The Yuneec Tornado H920 drone is marketed as a multi-rotor aerial photography and videography platform designed for professional use, and with a price tag to match! The three different models in the range (the CG04, GB603 and the V18 respectively) will set you back between £4,300 and £6,000 each, which is certainly not small change.
For a truly professional drone that simply does what you need it to do reliably and without a lot of problems, the right drone can be worth its weight in gold; but does the H920 live up to its promise, or are buyers left disappointed with its performance and quality where it counts? We’ve made it our mission to find out. Read on to find out more.
Yuneec Tornado H920 specifications
The Yuneec Tornado H920’s core USPs are purported to be its ability to take professional-quality photos and video with long flying times, easy setup and operation, and superior reliability. It also boasts the appropriate redundancies and safety features required for commercial use, as well as self-recovery stability and the ability to fly on five motors.

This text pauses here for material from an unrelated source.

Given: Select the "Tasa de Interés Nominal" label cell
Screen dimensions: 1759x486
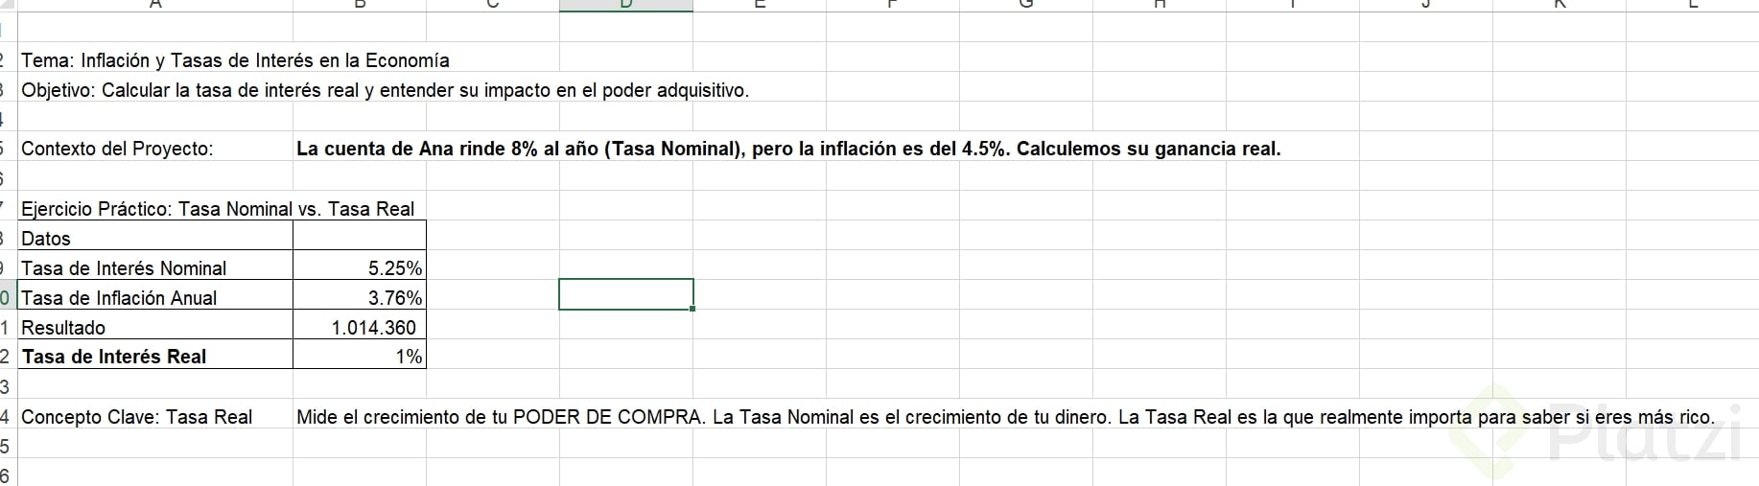Looking at the screenshot, I should tap(153, 268).
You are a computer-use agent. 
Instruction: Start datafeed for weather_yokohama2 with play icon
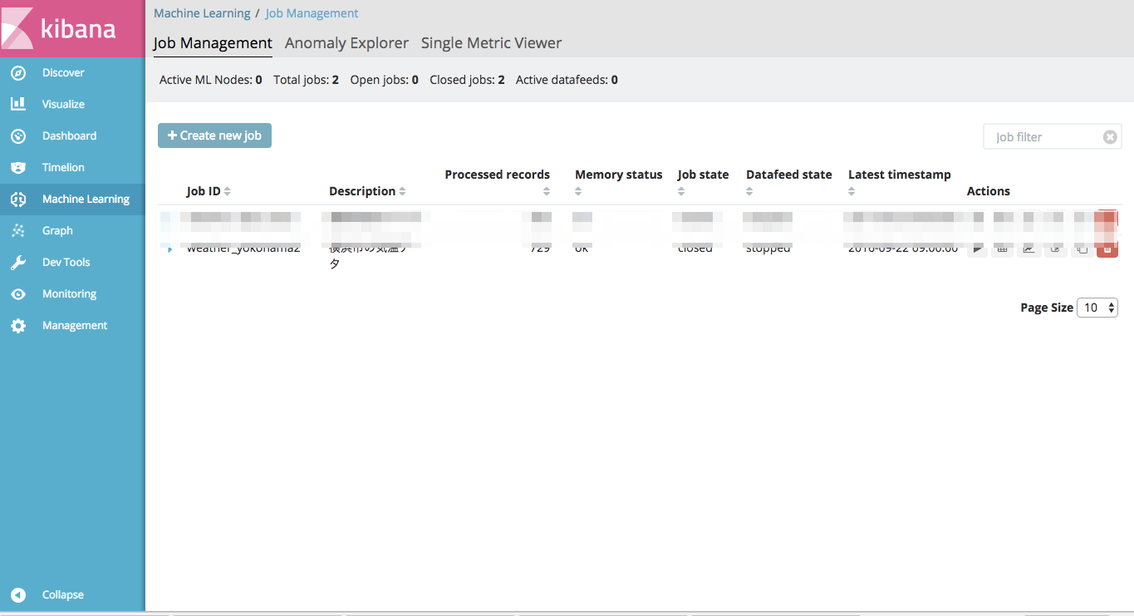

The personal ground station for the H920 has a 7” LCD touchscreen live streaming feed, and can take stills when used with the optional add-ons of gyro stabilised gimbals and cameras. Yuneec’s own engineering team claim an average flight time of 20 to 25 minutes, or up to 40 minutes when using the V18 zoom camera and batteries.
So, does the Yuneec Tornado H920 live up to expectations in the field, and are the professionals really relying on it in high-stakes situations? Let’s find out.
Taking a quick look at the reviews on Amazon.com, the H920 is credited with a fairly shabby 2.7 stars out of 5, with just one positive review and the rest falling firmly into the one and two star category.
The opinions of industry bloggers are somewhat mixed, although the majority of blogger comments negatively reference the quality versus the price point, comparing the H920 to drones towards the bottom of the price range and, in some cases, not positively!
The general build quality, as well as the ability to configure the unit in the field, keep coming up time and time again, as does the fact that the rotors are apt to intrude upon the captured footage, which is of course a major disadvantage for a drone that is marketed as a professional unit aimed at industry professionals.
Next, we’ll break down some of the core concerns and queries of users and buyers: the stability and quality of the unit, and whether or not it is actually a good fit for professional applications.
Verified buyer reviews on the BHP Photo Video site raise concerns about the unit’s safety. Once again achieving just 2.7 stars out of 5, the quality of the build really comes in for a beating from buyers here, with mentions made of manufacturer faults in the CG04 unit that necessitate repair or replacement right out of the box.
Even with a functional CG04 unit, the video lag leads to challenges in less than perfect filming conditions, as well as the unit’s propensity to lose its video feed entirely at heights of over 1,000 feet, with one of the most in-depth reviews ominously referring to their purchase as “an expensive mistake.”
Even the most positive comment from another reviewer talks of the unit having great potential; but unfortunately, not realising it in the field. A lack of necessary firmware updates and user support indicate that perhaps the design and construction of the H920 was somewhat rushed, sacrificing quality and usability; this comes as no surprise when you consider the fact that Yuneec only entered the drone market in 2014, and are likely still going through some teething troubles.
Overall when it comes to quality, the Yuneec Tornado H920 appears to show some promise, but is far from user-friendly and has several flaws that should have been resolved at the design and testing stage long before the unit was brought to the open market.
Stability is of course paramount when it comes to selecting the right drone for commercial and professional applications, but unfortunately, rumblings from industry professionals and end users tell of a distinct lack of both stability and reliability when in the air.
Even on the Yuneec Pilots forum, which is, by its nature, populated by Yuneec enthusiasts, the same issues and more are continually repeated.
Video wobble and a lack of a user manual for the ST24 radio are common complaints among buyers, as well as the safety in-flight; after all, a drone that is potentially unsafe and fails in the air is a nightmare for anyone, but this is never more highly loaded than when it comes to professional applications.
The H920 range as a whole is not good for emergency services support, where reliability and safety are often literally life or death challenges.
Compared to other similarly-specced drones, such as the DJI Inspire 1 – the drone of choice for the emergency services in many areas – the H920 appears overpriced, lumbering and wobbly, not exactly positive selling points in what is already a competitive and fast-moving industry!
Aerialtronics Altura Zenith too is far superior in terms of its in-flight stability and ability to produce clear video feed without lag or lack of stability, even at heights – all accompanied by a field-beating 45 minutes flight time, and matchless stability in winds of up to 14m/s.
Overall, while the Yuneec Tornado H920 Drone can be said to have a lot of potential, teething troubles, a lack of stability and the complicated nature of the unit’s set-up and usage in the field (despite Yuneec’s claims to the contrary) really sabotage what could potentially have been a great drone.
Wise buyers and those seeking to purchase a drone for professional or emergency services use would be well advised to stick to the tried and tested ranges by DJI, Aerialtronics, or another equally well regarded range instead.